--- Source extract ---
Ken Eudy is one of Barack Obama's key supporters in North Carolina.
According to a 2005 profile by Rob Christensen, the Raleigh public affairs consultant is the "full-service, behind-the-scenes political Mr. Fixit" in state politics.
A former political reporter for The Charlotte Observer, Eudy first worked as a lobbyist for the N.C. Press Association, gradually shifting to more general lobbying work.
In 1994, he and public relations consultant Steve Meehan started Capital Strategies, a strategic communications firm in Raleigh. They renamed the firm Capstrat in 2004.
The company has helped promote state bond issues, a Raleigh convention center, a constitutional amendment that legalized tax-increment financing, a campaign to reduce teen smoking, among other things.
In recent months, he's given informal advice to the Obama campaign in North Carolina.
The full profile after the jump.
"Eudy's PR-lobbying firm is one-stop influence shop," by Rob Christensen
May 8, 2005
RALEIGH — Ken Eudy is a new kind of figure in the state capital --- a full-service, behind-the-scenes, political Mr. Fixit.
--- Extracted material ---
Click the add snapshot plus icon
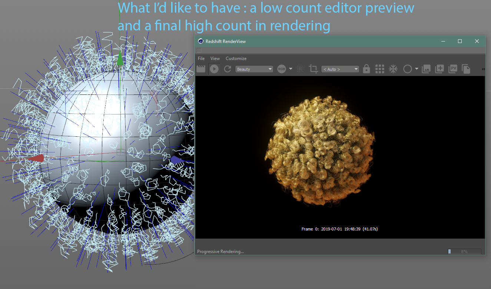Image resolution: width=491 pixels, height=289 pixels. pos(439,69)
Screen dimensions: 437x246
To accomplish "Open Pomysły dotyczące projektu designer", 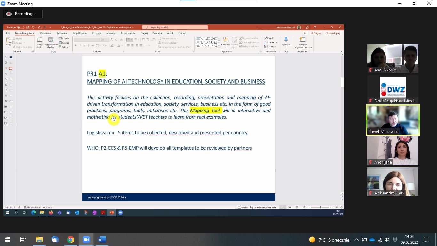I will click(303, 41).
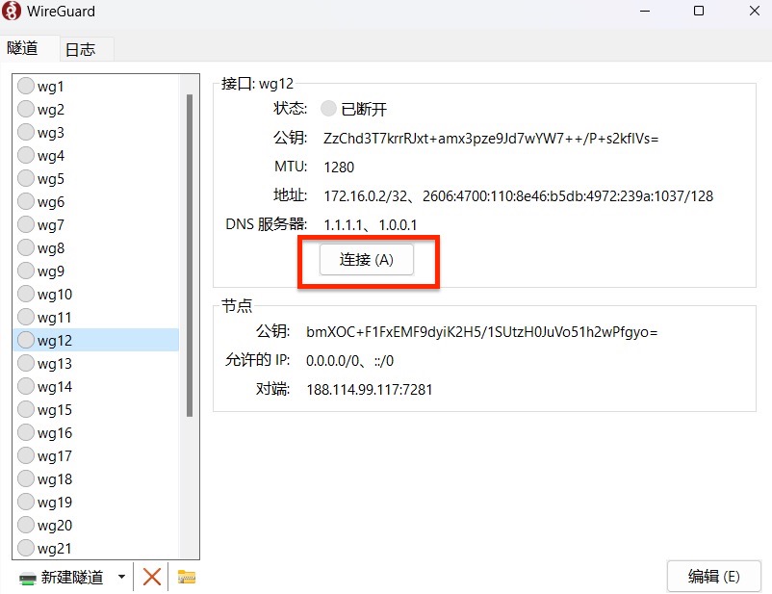Click the grey status icon next to 已断开

coord(329,109)
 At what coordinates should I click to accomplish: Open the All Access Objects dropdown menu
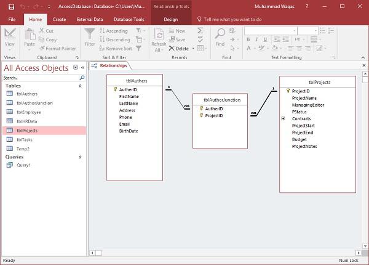pos(75,67)
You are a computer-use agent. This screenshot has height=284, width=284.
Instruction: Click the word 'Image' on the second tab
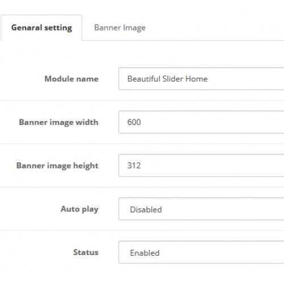pyautogui.click(x=134, y=28)
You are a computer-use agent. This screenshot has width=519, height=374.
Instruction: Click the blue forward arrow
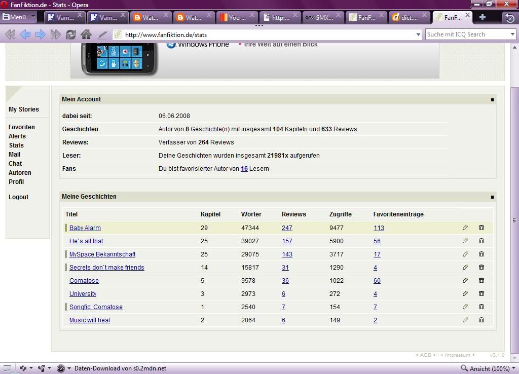[40, 34]
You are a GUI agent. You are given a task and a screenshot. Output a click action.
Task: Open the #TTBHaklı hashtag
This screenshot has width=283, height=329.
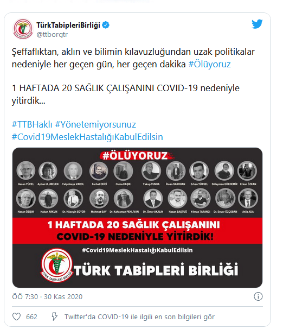click(32, 124)
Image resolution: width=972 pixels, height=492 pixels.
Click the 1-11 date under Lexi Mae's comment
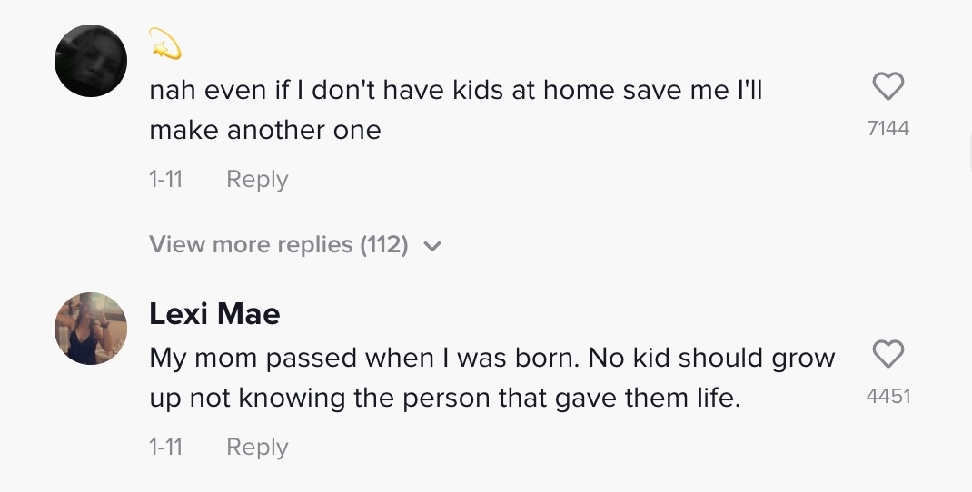[166, 447]
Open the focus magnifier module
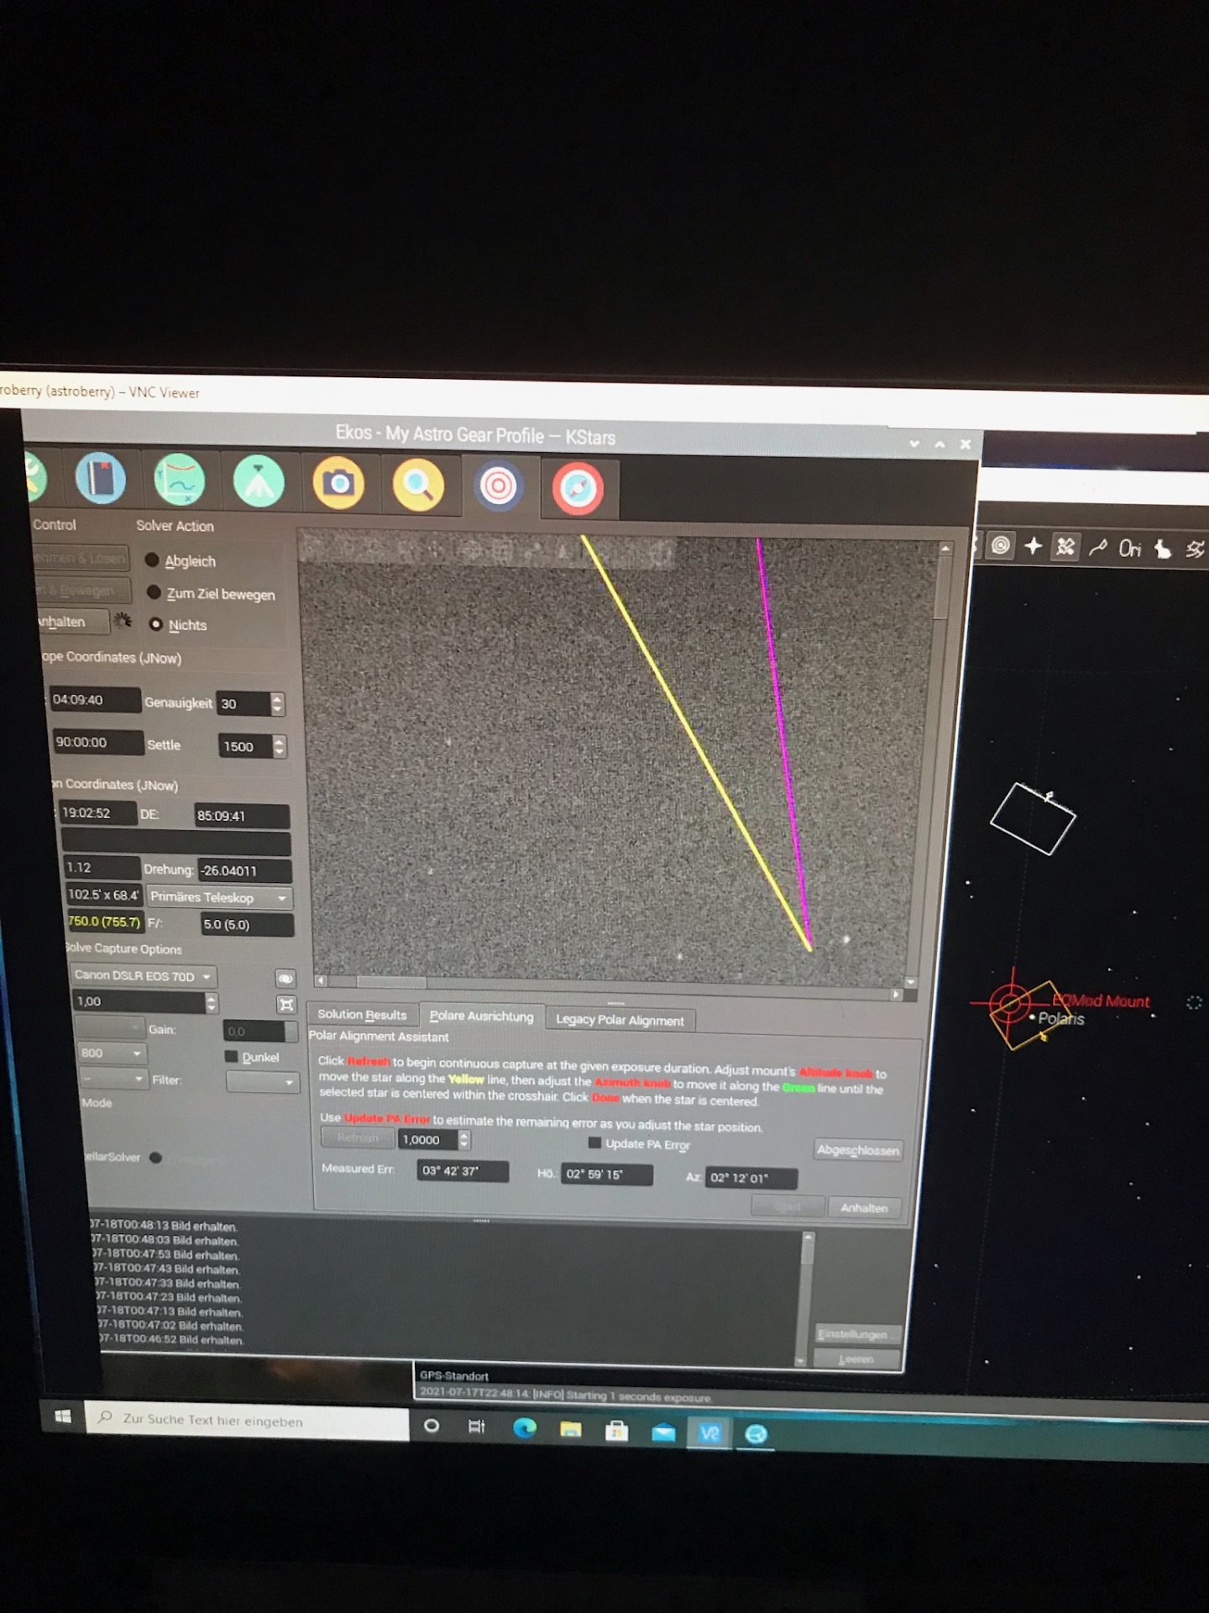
---
Request 1 - In the text about Ken Eudy, shorten the paragraph beginning "In 1994, he and public relations consultant" while keeping its main facts.
Request 2 - Pick up the text about Ken Eudy after its final sentence and write the next paragraph.
The records have nothing to do with this work.

Task answer 1 - In 1994, Eudy and public relations consultant Steve Meehan founded Capital Strategies, a Raleigh strategic communications firm that became Capstrat in 2004.

Task answer 2 -
Need to stop teenagers from smoking? Hire Eudy. Need a mental health insurance proposal killed in the legislature? Hire Eudy. Are pesky reporters giving you headaches? Hire Eudy.
Eudy, 51, is the CEO of Capstrat, where public relations, lobbying, politics and government blend to help shape public opinion and public policy in North Carolina.
- Eudy's firm has been the political strategist for passage of $6 billion worth of North Carolina bond issues since 1996.
- Capstrat is a major government contractor --- hired by state, local and federal agencies to make sure the new $192 million Raleigh convention center will be a commercial success, to polish the national image of UNC Health Systems, and to make the promotional videos telecast at halftime at UNC basketball and football games.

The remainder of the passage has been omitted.